Verizon will also be impacted in their use of the 700 MHz spectrum, which they planned to use for their LTE rollout. Congress did not vote to refund a portion of the billions paid in the auction for the spectrum. The three most affected companies — Qualcomm, Verizon and AT&T — paid a total of $16.6 billion in the 700 MHz auctions.

This is bad policy on so many levels. Besides pulling the rug out from under businesses that made these multi-billion dollar investments, there is no evidence that the delay will have any significant impact on the supposed 6 million households that are not ready. If they are watching TV, they have seen the ads, and another 4 months of ads are not going to change that.
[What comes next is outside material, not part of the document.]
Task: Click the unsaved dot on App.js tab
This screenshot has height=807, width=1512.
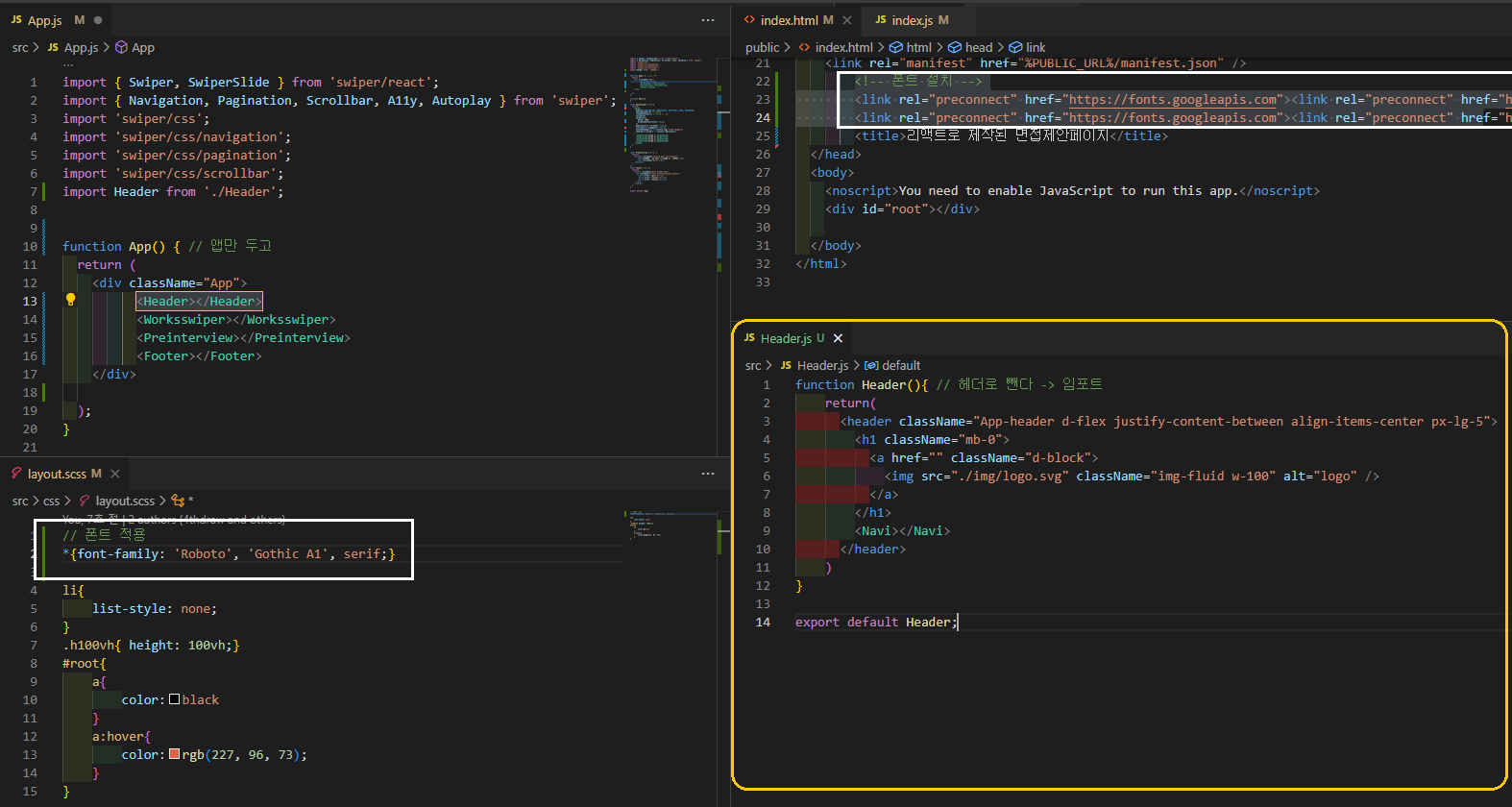Action: [98, 20]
Last month, the leading House opponent said it best:

“I guarantee you, no matter when you set the date — Feb. 17, June 12, July the Fourth, Valentine's Day — there are going to be some people that aren't ready,” said Rep. Joe L. Barton (R-Texas).
A majority of Congress seems to think otherwise. Of course, this is the same Congress that sold the spectrum, mandated (and previously delayed) the switchover and decided how much funding to provide for converter boxes. Perhaps if an independent commission will at long last consider Congressional culpability for the financial meltdown, perhaps they could move on to the DTV debacle after that.